TASKS FOR THIS EXERCISE >>
1. Please repeat, word for word, the portion of the lens MTF notebook passage from "mtfs = ln.zGetMTF(which='fft', settingsFile=mtfcfg)" to "ax[i].axhline(y=0, lw=0.5, linestyle='dashed')".
2. Continue the lens MTF notebook passage past its final line.

*** TEXT PROVIDED ***

In the source bitmap, there are 201 pixels along each direction. Also, in each of the four sub patches there are 0.5 line-pairs (lp)/pixel (along either directions). Since there are 201 pixels, we get 201*0.5 = 100.5 lp/ph. 'ph' stands for picture height.

Therefore, if the field height (in image simulation) is 5 mm, then the object resolution is 100.5/5 = 20.1 lp/mm (in either the horizontal or vertical direction in four patches). And, if the field height is 1 mm, then the object resolution is 100.5 lp/mm.

With the above back-of-the-envelope calculation in mind, let's see the MTF of the system


In [162]:
mtfcfg = ln.zSetFFTMTFSettings(sample=3, wave=0, field=2, dtype=1, surf=0)

fig, axes = plt.subplots(1, 3, figsize=(14, 4))
ax = axes.flatten()

for i in range(3):
    ln.zModifyFFTMTFSettings(settingsFile=mtfcfg, field=i+1)
    mtfs = ln.zGetMTF(which='fft', settingsFile=mtfcfg)
    for field, mtf in enumerate(mtfs):
        ax[i].plot(mtf.SpatialFreq, mtf.Tangential, label='T', zorder=20)
        ax[i].plot(mtf.SpatialFreq, mtf.Sagittal, label='S', zorder=20)
        ax[i].set_xlabel('Spatial Frequency (lp/mm)')
        ax[i].set_ylabel('Real of the OTF')
        ax[i].set_xlim(xmax=700)
        ax[i].grid('on'); ax[i].axhline(y=0, lw=0.5, linestyle='dashed')
        ax[i].legend()
        ax[i].set_title('Field {}'.format(i+1))
fig.tight_layout()
plt.show()



In [175]:
# Image Simulation (note that the aberration computation is "geometric")

*** DATASET CONTENT ***

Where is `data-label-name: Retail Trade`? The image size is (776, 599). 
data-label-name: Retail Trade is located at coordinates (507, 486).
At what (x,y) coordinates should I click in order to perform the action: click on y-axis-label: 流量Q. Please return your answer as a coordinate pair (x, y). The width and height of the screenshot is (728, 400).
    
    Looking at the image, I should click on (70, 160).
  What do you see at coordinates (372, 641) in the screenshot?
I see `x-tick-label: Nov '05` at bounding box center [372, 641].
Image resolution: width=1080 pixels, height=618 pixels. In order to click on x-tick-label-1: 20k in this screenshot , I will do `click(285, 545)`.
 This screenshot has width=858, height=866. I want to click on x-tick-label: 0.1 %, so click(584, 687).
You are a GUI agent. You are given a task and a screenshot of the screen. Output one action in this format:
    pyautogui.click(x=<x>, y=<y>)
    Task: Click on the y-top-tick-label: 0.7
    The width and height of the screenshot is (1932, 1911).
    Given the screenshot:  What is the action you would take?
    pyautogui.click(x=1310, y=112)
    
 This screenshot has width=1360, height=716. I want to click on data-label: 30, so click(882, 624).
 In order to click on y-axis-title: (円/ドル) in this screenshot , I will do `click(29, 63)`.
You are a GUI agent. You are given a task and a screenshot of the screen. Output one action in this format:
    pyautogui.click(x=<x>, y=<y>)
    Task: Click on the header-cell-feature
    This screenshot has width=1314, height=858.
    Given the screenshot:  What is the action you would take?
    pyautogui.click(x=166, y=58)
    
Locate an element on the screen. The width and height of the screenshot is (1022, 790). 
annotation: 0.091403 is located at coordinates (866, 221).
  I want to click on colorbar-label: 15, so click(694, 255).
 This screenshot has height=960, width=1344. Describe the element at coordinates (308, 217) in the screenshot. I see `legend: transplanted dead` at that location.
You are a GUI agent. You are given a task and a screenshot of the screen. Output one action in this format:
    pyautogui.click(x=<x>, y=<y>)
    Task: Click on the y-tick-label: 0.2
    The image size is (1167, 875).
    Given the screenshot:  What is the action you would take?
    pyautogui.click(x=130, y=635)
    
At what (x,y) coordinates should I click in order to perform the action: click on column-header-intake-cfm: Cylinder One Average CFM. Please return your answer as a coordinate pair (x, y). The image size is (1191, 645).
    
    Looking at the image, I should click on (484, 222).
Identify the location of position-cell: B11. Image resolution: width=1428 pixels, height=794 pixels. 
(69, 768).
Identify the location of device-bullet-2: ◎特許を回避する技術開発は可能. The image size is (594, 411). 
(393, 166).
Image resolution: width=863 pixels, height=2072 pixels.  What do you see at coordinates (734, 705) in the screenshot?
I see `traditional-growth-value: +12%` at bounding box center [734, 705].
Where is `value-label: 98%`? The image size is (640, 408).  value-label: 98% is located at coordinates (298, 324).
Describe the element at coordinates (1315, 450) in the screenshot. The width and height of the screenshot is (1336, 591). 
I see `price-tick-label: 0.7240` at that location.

***

RESULTS >>
1.
mtfs = ln.zGetMTF(which='fft', settingsFile=mtfcfg)
    for field, mtf in enumerate(mtfs):
        ax[i].plot(mtf.SpatialFreq, mtf.Tangential, label='T', zorder=20)
        ax[i].plot(mtf.SpatialFreq, mtf.Sagittal, label='S', zorder=20)
        ax[i].set_xlabel('Spatial Frequency (lp/mm)')
        ax[i].set_ylabel('Real of the OTF')
        ax[i].set_xlim(xmax=700)
        ax[i].grid('on'); ax[i].axhline(y=0, lw=0.5, linestyle='dashed')

2.
cfgfile = ln.zSetImageSimulationSettings(image='GRID_OF_BARS.BMP',
                                         height=5, wave=RGB, flip=1,
                                         pupilSample=S32by32, imgSample=S32by32, 
                                         psfx=7, psfy=7, pixelSize=0.005, 
                                         xpix=1000, ypix=1000, aberr=GEOM,
                                         showAs=SIMIMG, reference=CHIEF,
                                        )

fig, axes = plt.subplots(1, 3, figsize=(9.05, 5))
ax = axes.flatten()

for i in range(3):
    ln.zModifyImageSimulationSettings(settingsFile=cfgfile, field=i+1)
    _, img_data = ln.zGetImageSimulation(settingsFile=cfgfile)
    ax[i].imshow(np.array(img_data, dtype='uint8'), interpolation='none')
    ax[i].xaxis.set_ticks([])
    ax[i].yaxis.set_ticks([])
    ax[i].set_title('Field = {}'.format(i+1))

fig.tight_layout()

plt.show()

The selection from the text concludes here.